* START DATA EXCERPTS *

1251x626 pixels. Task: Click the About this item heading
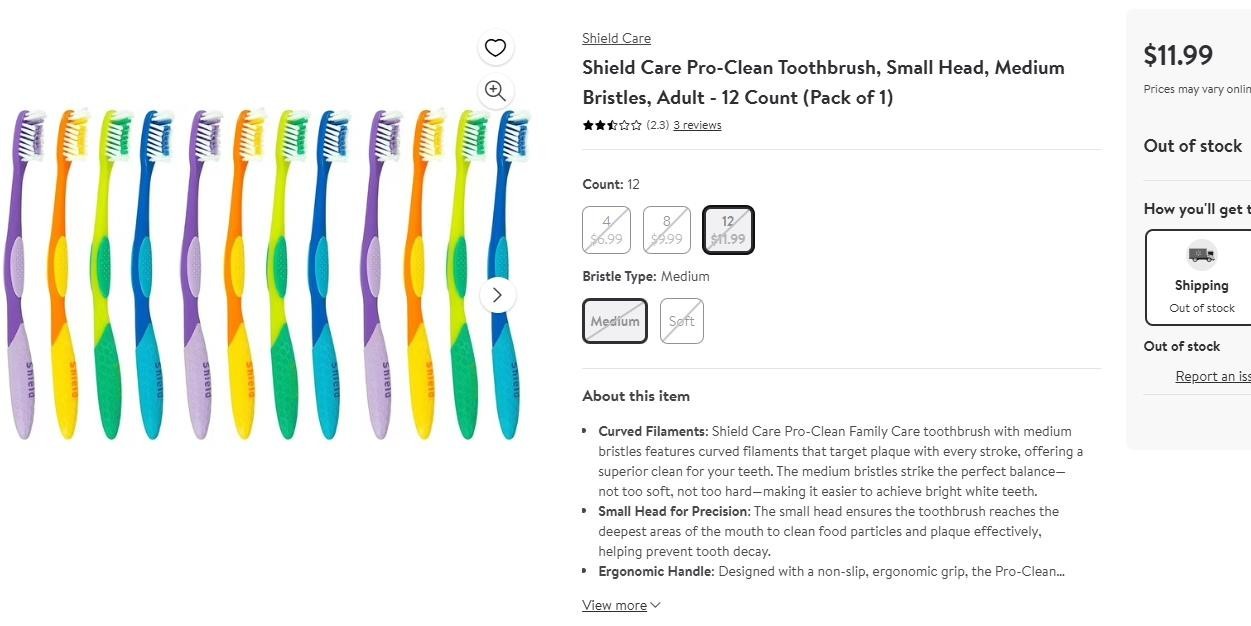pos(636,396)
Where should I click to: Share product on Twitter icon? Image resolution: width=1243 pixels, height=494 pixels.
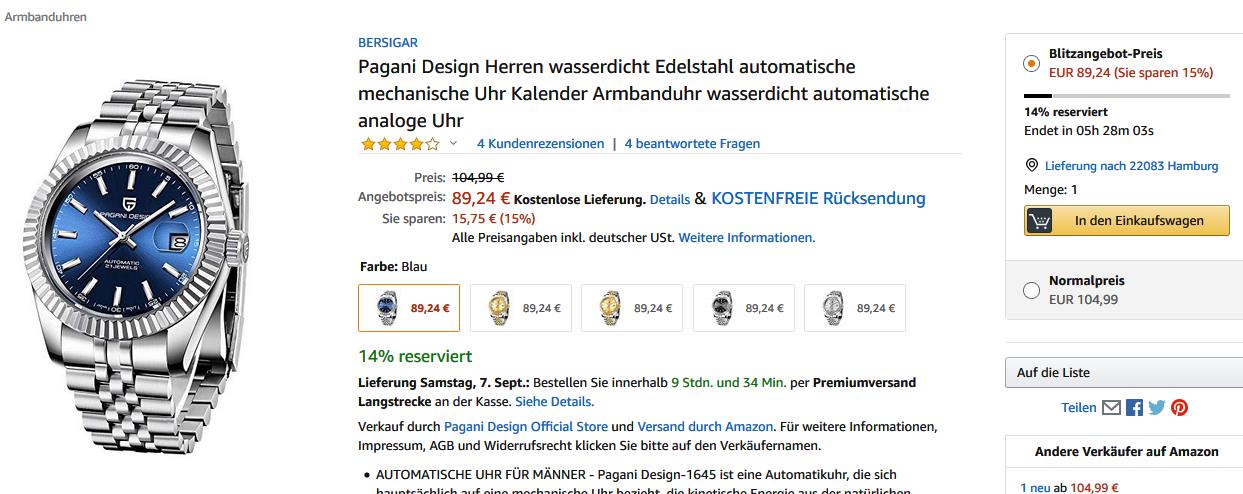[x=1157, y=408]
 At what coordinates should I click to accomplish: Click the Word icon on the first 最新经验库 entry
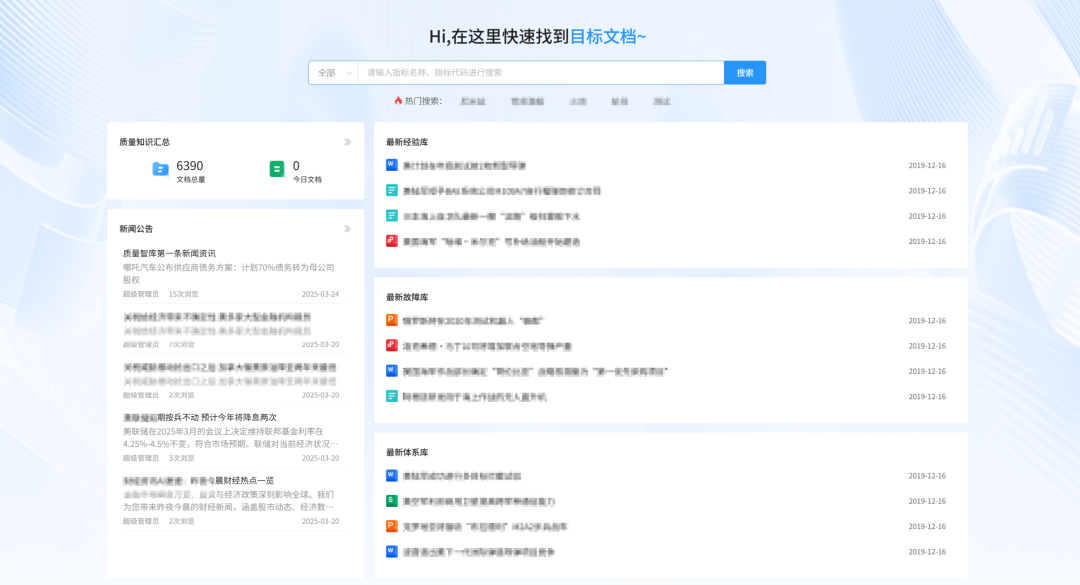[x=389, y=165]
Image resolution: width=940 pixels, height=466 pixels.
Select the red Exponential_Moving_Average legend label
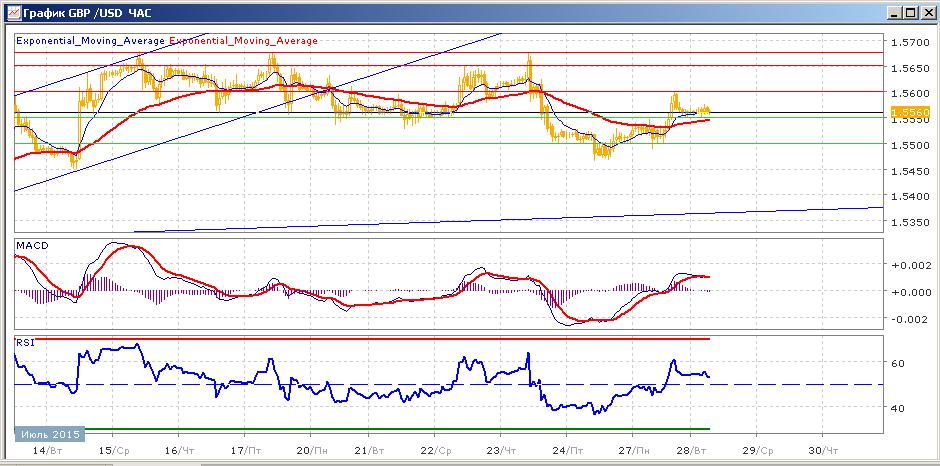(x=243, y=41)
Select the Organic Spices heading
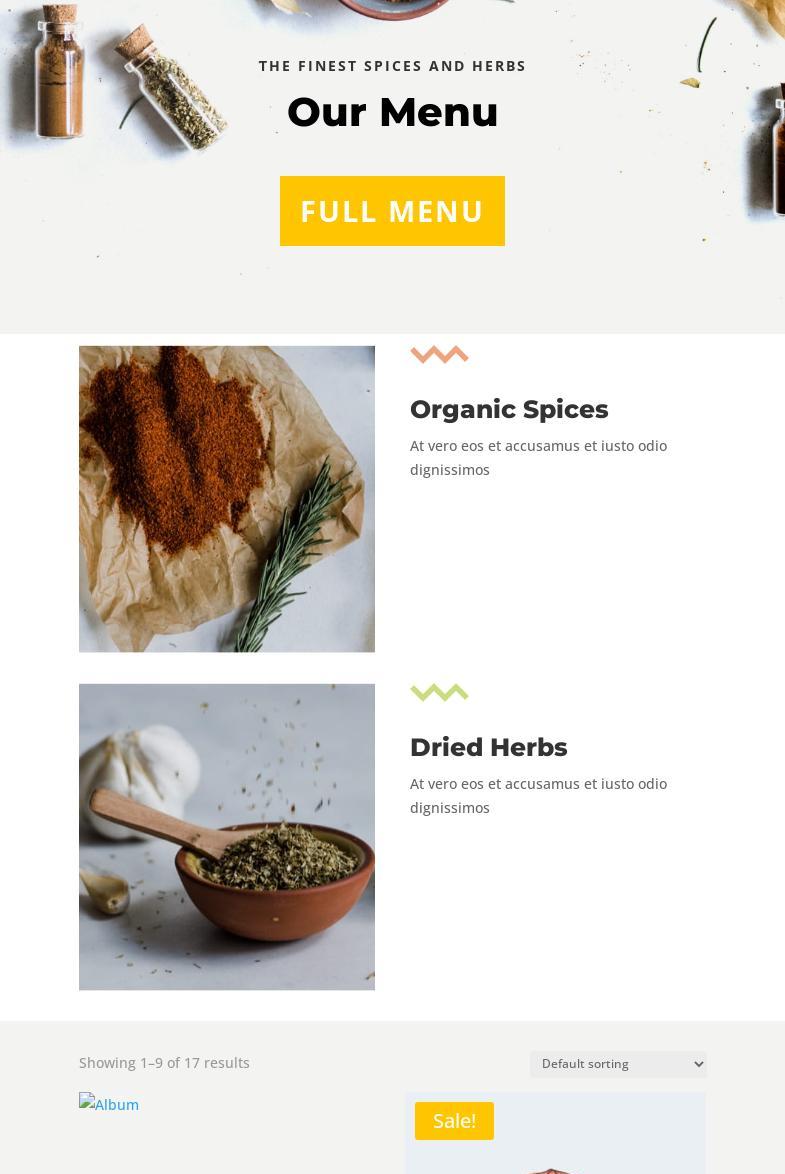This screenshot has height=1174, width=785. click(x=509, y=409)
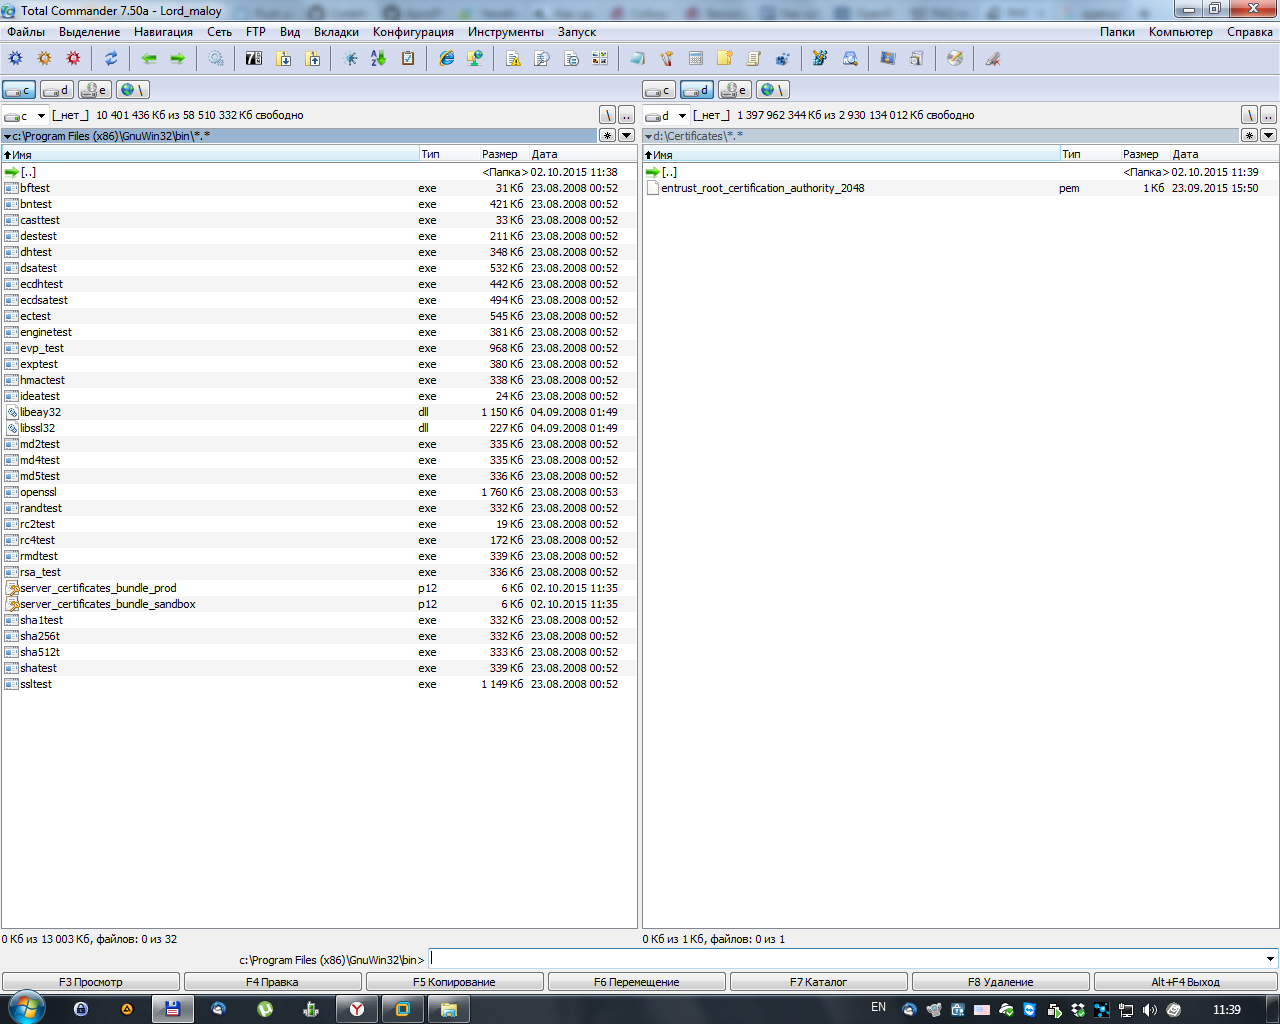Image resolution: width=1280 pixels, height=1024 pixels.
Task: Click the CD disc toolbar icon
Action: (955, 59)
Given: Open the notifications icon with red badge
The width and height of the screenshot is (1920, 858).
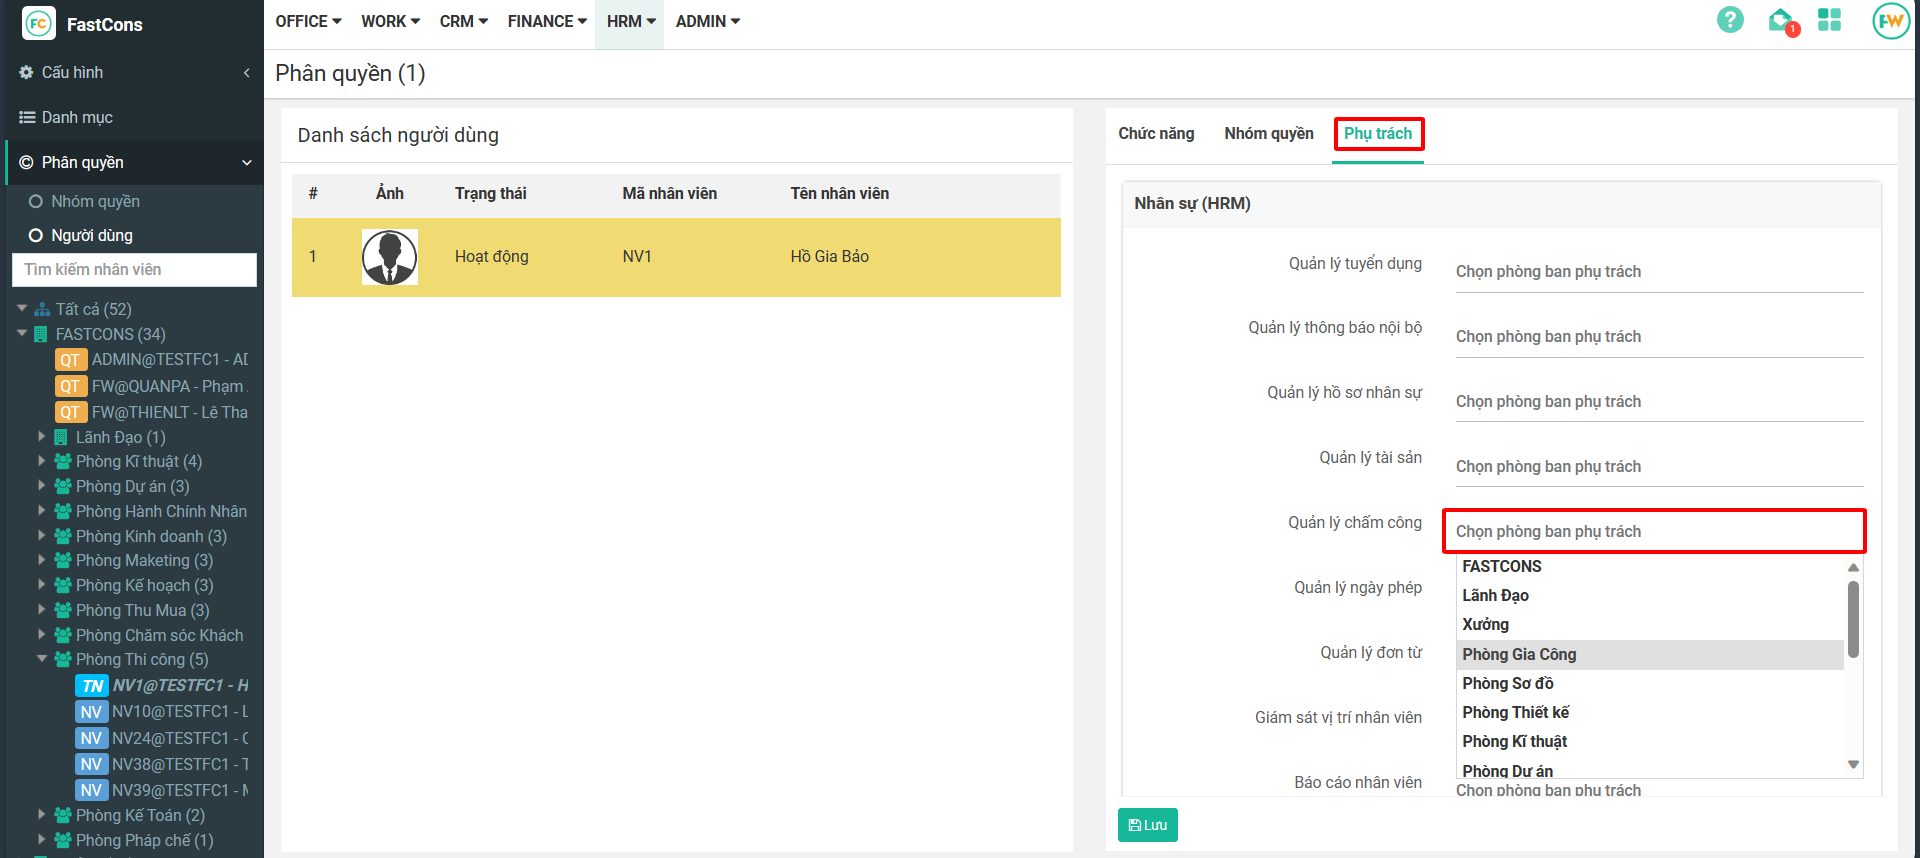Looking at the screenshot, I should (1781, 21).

* END DATA EXCERPTS *

- **TO DO**
Recast the records above as a Markdown table with the columns Row and Line, giving each nonblank line its own numbered row. Omit the pictures from your answer.

- **FINAL ANSWER**
| Row | Line |
|---|---|
| 1 | 1251x626 pixels. Task: Click the About this item heading |
| 2 | pos(636,396) |
| 3 | Where should I click to: Share product on Twitter icon? Image resolution: width=1243 pixels, height=494 pixels. |
| 4 | [x=1157, y=408] |
| 5 |  At what coordinates should I click to accomplish: Click the Word icon on the first 最新经验库 entry |
| 6 | [x=389, y=165] |
| 7 | Image resolution: width=940 pixels, height=466 pixels. |
| 8 | Select the red Exponential_Moving_Average legend label |
| 9 | (x=243, y=41) |
| 10 | Select the Organic Spices heading |
| 11 | This screenshot has height=1174, width=785. click(x=509, y=409) |
| 12 | Image resolution: width=1280 pixels, height=1024 pixels. |
| 13 | Task: Click the CD disc toolbar icon |
| 14 | Action: (955, 59) |
| 15 | Given: Open the notifications icon with red badge |
| 16 | The width and height of the screenshot is (1920, 858). |
| 17 | Looking at the screenshot, I should (1781, 21). |